Saved entries:
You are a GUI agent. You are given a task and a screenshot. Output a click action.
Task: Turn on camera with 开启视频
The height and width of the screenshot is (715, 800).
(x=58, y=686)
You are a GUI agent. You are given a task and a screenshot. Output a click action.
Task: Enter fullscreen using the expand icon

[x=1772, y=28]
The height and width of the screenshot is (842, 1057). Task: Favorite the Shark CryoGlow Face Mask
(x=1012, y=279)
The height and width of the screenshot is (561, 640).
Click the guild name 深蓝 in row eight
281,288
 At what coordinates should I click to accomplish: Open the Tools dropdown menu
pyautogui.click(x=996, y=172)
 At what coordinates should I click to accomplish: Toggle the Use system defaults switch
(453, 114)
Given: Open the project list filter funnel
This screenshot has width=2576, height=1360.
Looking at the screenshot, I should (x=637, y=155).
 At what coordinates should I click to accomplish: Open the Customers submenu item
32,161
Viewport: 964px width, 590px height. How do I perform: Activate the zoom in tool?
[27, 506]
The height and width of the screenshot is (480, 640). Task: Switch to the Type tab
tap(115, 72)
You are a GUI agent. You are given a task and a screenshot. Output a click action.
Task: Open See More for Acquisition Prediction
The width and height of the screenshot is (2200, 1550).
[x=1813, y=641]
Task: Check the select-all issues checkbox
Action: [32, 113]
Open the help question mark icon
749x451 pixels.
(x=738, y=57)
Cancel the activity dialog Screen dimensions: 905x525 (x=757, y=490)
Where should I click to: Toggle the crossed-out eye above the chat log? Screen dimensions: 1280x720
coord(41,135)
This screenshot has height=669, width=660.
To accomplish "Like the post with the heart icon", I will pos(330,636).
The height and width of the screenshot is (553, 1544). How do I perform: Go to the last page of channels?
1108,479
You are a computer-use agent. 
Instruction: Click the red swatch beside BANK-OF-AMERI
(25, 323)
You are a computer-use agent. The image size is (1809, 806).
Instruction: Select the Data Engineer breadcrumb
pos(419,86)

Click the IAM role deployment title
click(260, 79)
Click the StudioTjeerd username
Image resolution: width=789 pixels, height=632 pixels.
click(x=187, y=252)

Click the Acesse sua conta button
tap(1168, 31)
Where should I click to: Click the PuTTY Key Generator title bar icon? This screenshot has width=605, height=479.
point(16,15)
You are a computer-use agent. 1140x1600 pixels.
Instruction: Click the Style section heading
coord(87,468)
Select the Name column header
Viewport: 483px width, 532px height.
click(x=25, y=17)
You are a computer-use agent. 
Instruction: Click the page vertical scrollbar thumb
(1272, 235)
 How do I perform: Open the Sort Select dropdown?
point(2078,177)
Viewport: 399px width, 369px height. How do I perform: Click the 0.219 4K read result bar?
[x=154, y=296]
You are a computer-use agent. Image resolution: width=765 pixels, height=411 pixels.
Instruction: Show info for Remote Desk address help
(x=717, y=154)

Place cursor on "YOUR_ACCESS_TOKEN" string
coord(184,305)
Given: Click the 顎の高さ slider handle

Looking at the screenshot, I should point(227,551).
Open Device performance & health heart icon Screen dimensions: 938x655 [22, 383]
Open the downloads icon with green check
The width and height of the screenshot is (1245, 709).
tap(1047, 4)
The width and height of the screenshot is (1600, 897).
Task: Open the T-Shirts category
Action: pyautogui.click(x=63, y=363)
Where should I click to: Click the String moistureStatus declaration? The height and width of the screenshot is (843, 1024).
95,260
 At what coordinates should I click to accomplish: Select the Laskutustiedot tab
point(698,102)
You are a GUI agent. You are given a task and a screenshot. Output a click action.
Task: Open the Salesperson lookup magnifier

Action item: Every line that contains the string "computer" should be copied from the records.

Answer for this exercise:
You are a computer-use agent. 
You are a computer-use agent. The image size is (1809, 806).
You are a computer-use agent. 1140x1600 pixels.
You are a computer-use agent. 
You are a computer-use agent. Image resolution: width=765 pixels, height=411 pixels.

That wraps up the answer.